To develop and validate a new instrument, the Composite Asthma Severity Index (CASI), which accounts for impairment, risk, and amount of medication to maintain control. Previous instruments do not take into account these measures in defining severity as outlined by the Expert Panel Report—3: For the Diagnosis and Management of Asthma.
Data from 546 children and adolescents in the Asthma Control Evaluation (ACE) trial were used initially to determine outcome domains of asthma. External validation of the severity index was achieved by using data from 419 children and adolescents in the Inner City Anti-IgE Therapy for Asthma (ICATA) trial, a double-blind, placebo-controlled multicenter trial of omalizumab versus placebo.

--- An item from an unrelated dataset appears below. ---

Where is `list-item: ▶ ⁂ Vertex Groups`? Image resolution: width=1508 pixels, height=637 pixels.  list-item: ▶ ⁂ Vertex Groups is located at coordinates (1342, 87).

Factor analysis was used to determine independent outcome domains of asthma using the data from the ACE trial. Next, 26 Inner City Asthma Consortium (ICAC) clinical investigators combined and weighted the domains into a final CASI score using a Delphi consensus process. The scale properties of CASI were then evaluated for construct validity (variability at different time points compared with variability of other asthma outcomes), internal consistency, and test-retest reliability. Finally, CASI was externally validated by using data from the ICATA trial.
Five independent asthma domains out of 11 outcomes were determined and in combination accounted for 76% of the variance in the original data. These were reorganized to be compatible with present guidelines and reports resulting in the following domains with weights and maximum points allotted: days of symptoms and albuterol use (15%, 0–3 points), nights of symptoms and albuterol use (15%, 0–3 points), controller treatment (25%, 0–5 points), lung function (15%, 0–3 points), and exacerbations (includes oral corticosteroid burst and hospitalizations; 30%, 0–6 points). Final scores ranged from 0 to 20. At the ACE enrollment, the mean CASI score was 6.2 (SD = 3.0) and decreased by 23% after 3 weeks of guidelines-based intervention before randomization, mainly due to lower symptoms. After randomization and the final ACE visit 1 year later, the CASI score remained stable but redistributed to be higher in medication use and lower in symptoms. CASI was also more stable between visits compared with ACT. When externally validated by using data from ICATA, the CASI demonstrated a 0.67-point improvement in those on omalizumab and a 32% greater magnitude of effect compared with symptom days alone.
CASI provides an instrument to measure asthma severity as composite measure of control (risk and impairment) and the treatment required to achieve it.
This is the first composite asthma index to account for future risk and impairment along with the level of treatment, resulting in a comprehensive measure of severity that follows the Expert Panel Report—3 guidelines. Given the stability in the score over time, it is unique in that it can discriminate those with severe asthma even when well controlled under guidelines-directed therapy. CASI also shows greater effect sizes compared with symptom days alone because it measures the multidimensional aspect of asthma. This makes it useful in studies of new medications and changes in environmental exposure. It will also likely be practical in a clinical setting to help highlight risk and impairment when making management decisions. Additional validation in other populations is needed, and determining what constitutes an elevated CASI score or a clinically significant difference in scores remains an issue.